Your objective: Give the entries below again, word for word, and leave out the images.

Start of Dataset content

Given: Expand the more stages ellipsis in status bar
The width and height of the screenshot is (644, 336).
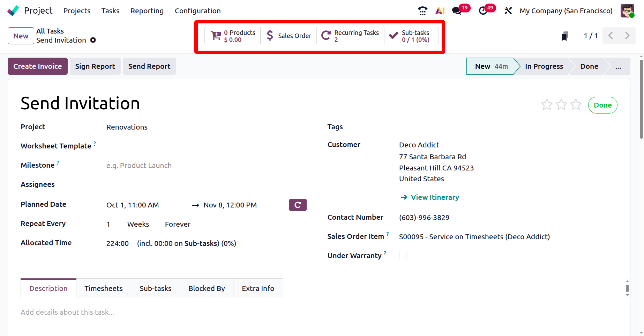Looking at the screenshot, I should (x=618, y=66).

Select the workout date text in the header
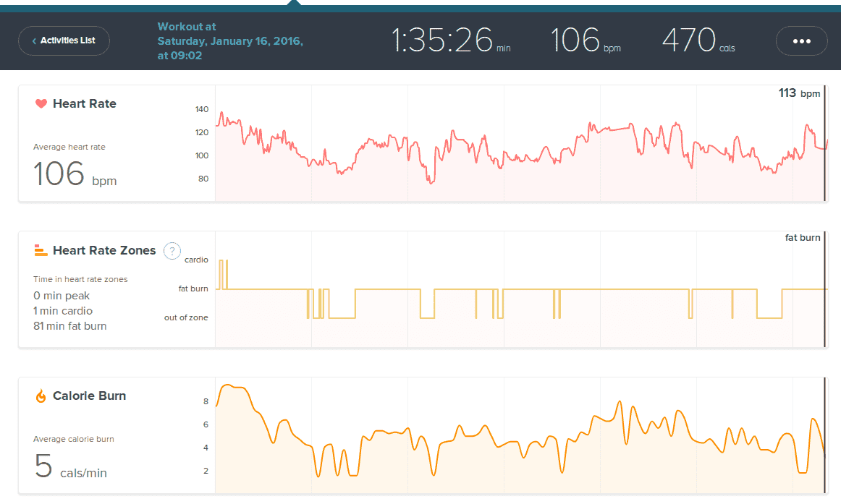(x=229, y=41)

End of Dataset content

Result below:
Given: Expand the more stages ellipsis in status bar
The width and height of the screenshot is (644, 336).
Looking at the screenshot, I should (x=618, y=66).

Select the workout date text in the header
(x=229, y=41)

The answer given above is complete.